Коля хотел промолчать, хотел лишь согласно кивнуть головой, но затянувшийся утренний голод да недавний погребной холод вновь живо столкнулись в нем. Он разозлился:

— Жалко, что ли? Тогда и не буду. А то подавлюсь еще.

Хозяйка подумала, глядя на стол, вытащила откуда-то из-под свисающего конца шали папироску, закурила.

— Вообще-то, нет. Не жалко. Одной все одно не съесть. Пропадет. По привычке, Кольча, считаю. За жизнь насчиталась — остановиться не могу. Да садись ты, садись! На голодное брюхо все мы обидчивые.

Коля сел.

— Я тоже, Милитина Фоминишна, считать умею. Хоть и не люблю.

— А кто любит? Нужды не было бы, разве считали? А по правде-то, так, замечаю, отвыкают считать. Не от богатства, от безалаберности… Давай подвигай стакан-то.

Пока пили чай, встала Дуся — слышно было, как бренчит она на кухне умывальником.

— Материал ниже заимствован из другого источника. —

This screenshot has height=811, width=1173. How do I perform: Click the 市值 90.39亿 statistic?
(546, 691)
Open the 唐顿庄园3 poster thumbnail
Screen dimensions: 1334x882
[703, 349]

Вскоре вышла, розовенькая, гладенькая, в тесном, коротком халатике. Еще и ладони ухитрилась затолкать в маленькие, узкие кармашки — халатик сшит был без запаха и теперь расходился у пуговиц, приоткрывая белое, сытое тело.

— Лучше бы нагишом вышла! — плюнула Милитина Фоминишна. — Дуська! Марш отсюда! Добро бы одна была. Парень же в доме!

Коля прикрыл глаза, вроде бы задремав от чаепития.

— Ну уж и парень. — Дуся прошла, села бочком к столу, не вынимая рук из карманов. — Какой это парень, Фоминишна! Хилый студент, а никакой не парень. Правда, Коленька? — Сладенький, веселый голосок был у Дуси.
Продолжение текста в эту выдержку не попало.